Savona, volatili agonizzanti sopra un balcone: sequestrate “granaglie colorate”

La polizia municipale e le guardie zoofile dell'Enpa stanno indagando sull'accaduto per identificare il responsabile

Savona. Ennesimo caso di animali avvelenati segnalato dall’Enpa. Stavolta è successo in via Brilla, nel quartiere di Zinola, dove alcuni volatili sono stati soccorsi agonizzanti sopra un balcone al secondo piano di una palazzina.

“I volontari della Protezione Animali sono stati chiamati da alcuni residenti per la scena penosa di diversi uccelli che si dibattevano agonizzanti sul terrazzo di un appartamento, probabilmente vuoto da tempo” spiegano dall’associazione.

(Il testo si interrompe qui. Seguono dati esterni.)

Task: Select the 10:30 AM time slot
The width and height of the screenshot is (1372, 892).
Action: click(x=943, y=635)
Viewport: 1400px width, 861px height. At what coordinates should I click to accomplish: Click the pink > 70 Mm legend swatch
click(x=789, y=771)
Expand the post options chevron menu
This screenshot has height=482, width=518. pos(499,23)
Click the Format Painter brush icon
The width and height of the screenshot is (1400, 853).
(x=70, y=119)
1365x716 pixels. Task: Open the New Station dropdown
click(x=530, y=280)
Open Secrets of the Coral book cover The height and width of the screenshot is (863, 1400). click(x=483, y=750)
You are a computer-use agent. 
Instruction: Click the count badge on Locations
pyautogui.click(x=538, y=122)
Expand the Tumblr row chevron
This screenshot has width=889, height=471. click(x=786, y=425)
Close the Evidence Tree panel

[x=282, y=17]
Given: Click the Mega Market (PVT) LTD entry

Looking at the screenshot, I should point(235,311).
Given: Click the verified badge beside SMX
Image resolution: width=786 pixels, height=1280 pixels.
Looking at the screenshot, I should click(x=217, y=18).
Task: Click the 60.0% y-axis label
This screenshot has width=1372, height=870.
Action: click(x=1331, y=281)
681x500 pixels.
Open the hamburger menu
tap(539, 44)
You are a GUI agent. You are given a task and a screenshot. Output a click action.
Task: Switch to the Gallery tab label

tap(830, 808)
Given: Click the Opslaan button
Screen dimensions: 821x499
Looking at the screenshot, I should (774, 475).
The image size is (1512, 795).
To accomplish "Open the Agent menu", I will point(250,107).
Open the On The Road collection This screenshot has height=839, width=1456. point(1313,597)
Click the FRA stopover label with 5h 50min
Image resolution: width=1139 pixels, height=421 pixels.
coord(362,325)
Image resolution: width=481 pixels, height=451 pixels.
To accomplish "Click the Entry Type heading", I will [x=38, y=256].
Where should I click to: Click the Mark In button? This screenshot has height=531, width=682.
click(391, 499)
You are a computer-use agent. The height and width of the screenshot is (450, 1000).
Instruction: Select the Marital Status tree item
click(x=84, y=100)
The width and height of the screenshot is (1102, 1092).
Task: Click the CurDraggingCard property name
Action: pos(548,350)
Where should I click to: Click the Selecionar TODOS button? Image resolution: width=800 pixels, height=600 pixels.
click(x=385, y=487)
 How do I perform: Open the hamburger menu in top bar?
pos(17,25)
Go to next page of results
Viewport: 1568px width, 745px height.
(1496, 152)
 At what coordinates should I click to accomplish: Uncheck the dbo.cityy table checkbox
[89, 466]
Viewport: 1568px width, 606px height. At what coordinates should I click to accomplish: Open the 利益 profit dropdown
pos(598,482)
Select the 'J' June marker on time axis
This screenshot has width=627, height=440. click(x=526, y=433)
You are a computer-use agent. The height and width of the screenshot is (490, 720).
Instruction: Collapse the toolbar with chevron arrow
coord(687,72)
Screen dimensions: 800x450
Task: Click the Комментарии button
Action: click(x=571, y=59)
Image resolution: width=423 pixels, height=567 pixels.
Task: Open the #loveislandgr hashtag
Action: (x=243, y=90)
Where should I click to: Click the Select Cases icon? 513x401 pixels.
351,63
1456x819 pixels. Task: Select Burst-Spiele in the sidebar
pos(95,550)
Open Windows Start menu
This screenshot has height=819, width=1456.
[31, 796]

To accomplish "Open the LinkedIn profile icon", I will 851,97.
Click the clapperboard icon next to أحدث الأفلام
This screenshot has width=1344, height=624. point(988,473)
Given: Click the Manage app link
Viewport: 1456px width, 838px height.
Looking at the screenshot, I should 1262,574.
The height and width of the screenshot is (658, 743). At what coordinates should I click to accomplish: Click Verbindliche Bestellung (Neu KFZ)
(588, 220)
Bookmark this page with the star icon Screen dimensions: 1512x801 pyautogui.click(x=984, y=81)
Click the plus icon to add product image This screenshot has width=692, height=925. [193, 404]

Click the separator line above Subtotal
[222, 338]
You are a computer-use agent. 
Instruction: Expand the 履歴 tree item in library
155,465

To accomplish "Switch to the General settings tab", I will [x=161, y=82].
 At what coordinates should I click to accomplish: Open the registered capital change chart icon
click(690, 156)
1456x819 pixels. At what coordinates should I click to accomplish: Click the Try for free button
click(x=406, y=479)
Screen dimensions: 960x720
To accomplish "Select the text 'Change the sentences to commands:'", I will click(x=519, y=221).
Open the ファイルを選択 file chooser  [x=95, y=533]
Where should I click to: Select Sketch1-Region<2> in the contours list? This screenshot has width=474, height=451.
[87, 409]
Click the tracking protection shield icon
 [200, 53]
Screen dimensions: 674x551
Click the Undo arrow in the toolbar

“Per poterli recuperare sono dovuti intervenire i vigili del fuoco, che hanno trovato granaglie colorate di cui gli animali si stavano cibando; su disposizione del magistrato di turno i pompieri hanno ripulito il balcone e consegnato alla Polizia Municipale le sostanze sospette da fornire all’Istituto Zooprofilattico per le analisi. I corpi di alcuni animali, passeri, tortore e colombi, sono stati segnalati nelle vicinanze, mentre nei giardini poco lontani un cane era morto nei giorni scorsi a causa di un boccone avvelenato. I volatili recuperati ancora vivi, cinque colombi, sono ora in cura presso la nostra sede e stanno lentamente riprendendosi” spiegano dall’Enpa.

“Nel frattempo la polizia municipale e le Guardie Zoofile dell’associazione animalista stanno esaminando la posizione della proprietaria dell’appartamento, che risiede nell’entroterra e pare non sopporti la presenza degli animali. Se venisse accertata la sua responsabilità, i reati previsti sono il maltrattamento e l’uccisione di animali ed il getto di sostanze pericolose; disporre sostanze velenose sul balcone di casa è non solo un atto crudele ma inutile e rischioso, perché attira animali di diverse specie invece di allontanarli” spiegano i volontari dell’Enpa.

“I soggetti colpiti vanno poi a posarsi nei dintorni e spesso vomitano parte del cibo, contribuendo a diffondere il veleno, con grave pericolo anche per chi, come i bambini, potrebbe venirne involontariamente a contatto (poco distante si trovano una scuola ed un asilo)” concludono dall’Enpa.